• DATA SHOWN
=====
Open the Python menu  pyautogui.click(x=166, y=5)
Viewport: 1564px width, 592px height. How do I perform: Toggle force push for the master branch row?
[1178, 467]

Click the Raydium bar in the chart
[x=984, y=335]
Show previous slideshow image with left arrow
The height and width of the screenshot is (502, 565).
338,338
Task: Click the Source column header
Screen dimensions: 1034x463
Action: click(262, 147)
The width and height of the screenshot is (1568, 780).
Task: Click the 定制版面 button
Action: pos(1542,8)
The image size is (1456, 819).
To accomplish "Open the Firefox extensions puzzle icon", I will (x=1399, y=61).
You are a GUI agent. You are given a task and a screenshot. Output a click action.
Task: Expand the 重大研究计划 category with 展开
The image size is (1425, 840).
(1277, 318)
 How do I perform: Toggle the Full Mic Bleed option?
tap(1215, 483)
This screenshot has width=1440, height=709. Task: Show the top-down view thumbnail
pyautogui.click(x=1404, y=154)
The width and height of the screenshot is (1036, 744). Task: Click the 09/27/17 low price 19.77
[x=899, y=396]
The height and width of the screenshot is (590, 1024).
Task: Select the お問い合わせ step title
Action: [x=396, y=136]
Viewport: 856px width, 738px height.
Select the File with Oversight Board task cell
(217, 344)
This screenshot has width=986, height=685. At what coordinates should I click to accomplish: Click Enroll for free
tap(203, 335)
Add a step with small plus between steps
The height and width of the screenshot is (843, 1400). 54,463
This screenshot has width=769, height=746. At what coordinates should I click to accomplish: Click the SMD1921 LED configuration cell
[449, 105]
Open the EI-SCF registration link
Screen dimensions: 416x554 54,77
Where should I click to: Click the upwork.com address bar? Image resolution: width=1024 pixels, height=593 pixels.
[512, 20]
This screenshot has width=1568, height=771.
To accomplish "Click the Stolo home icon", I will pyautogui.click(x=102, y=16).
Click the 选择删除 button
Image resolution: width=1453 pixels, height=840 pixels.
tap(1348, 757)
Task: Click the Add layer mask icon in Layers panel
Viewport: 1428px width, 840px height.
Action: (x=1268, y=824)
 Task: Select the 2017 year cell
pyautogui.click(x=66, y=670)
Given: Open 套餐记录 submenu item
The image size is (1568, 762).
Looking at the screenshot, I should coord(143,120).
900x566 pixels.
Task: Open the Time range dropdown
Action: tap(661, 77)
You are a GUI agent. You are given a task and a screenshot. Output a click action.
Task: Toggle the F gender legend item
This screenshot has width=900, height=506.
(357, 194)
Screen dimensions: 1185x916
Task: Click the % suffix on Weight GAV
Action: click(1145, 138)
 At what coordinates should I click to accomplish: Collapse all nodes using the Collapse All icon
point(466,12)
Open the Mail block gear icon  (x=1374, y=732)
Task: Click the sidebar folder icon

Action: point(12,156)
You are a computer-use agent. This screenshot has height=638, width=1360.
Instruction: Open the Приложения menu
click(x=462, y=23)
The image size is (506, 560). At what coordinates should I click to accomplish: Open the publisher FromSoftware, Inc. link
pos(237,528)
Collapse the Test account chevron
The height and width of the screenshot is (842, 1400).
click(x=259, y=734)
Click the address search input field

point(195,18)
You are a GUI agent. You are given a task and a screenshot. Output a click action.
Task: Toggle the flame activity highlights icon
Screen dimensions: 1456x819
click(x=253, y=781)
=====
• EXERCISE DIRECTIONS
Copy the lines word for word, from the one containing "Task: Select the 2017 year cell" through the one containing "point(195,18)".

• RESPONSE
 Task: Select the 2017 year cell
pyautogui.click(x=66, y=670)
Given: Open 套餐记录 submenu item
The image size is (1568, 762).
Looking at the screenshot, I should coord(143,120).
900x566 pixels.
Task: Open the Time range dropdown
Action: tap(661, 77)
You are a GUI agent. You are given a task and a screenshot. Output a click action.
Task: Toggle the F gender legend item
This screenshot has width=900, height=506.
(357, 194)
Screen dimensions: 1185x916
Task: Click the % suffix on Weight GAV
Action: click(1145, 138)
 At what coordinates should I click to accomplish: Collapse all nodes using the Collapse All icon
point(466,12)
Open the Mail block gear icon  (x=1374, y=732)
Task: Click the sidebar folder icon

Action: point(12,156)
You are a computer-use agent. This screenshot has height=638, width=1360.
Instruction: Open the Приложения menu
click(x=462, y=23)
The image size is (506, 560). At what coordinates should I click to accomplish: Open the publisher FromSoftware, Inc. link
pos(237,528)
Collapse the Test account chevron
The height and width of the screenshot is (842, 1400).
click(x=259, y=734)
Click the address search input field

point(195,18)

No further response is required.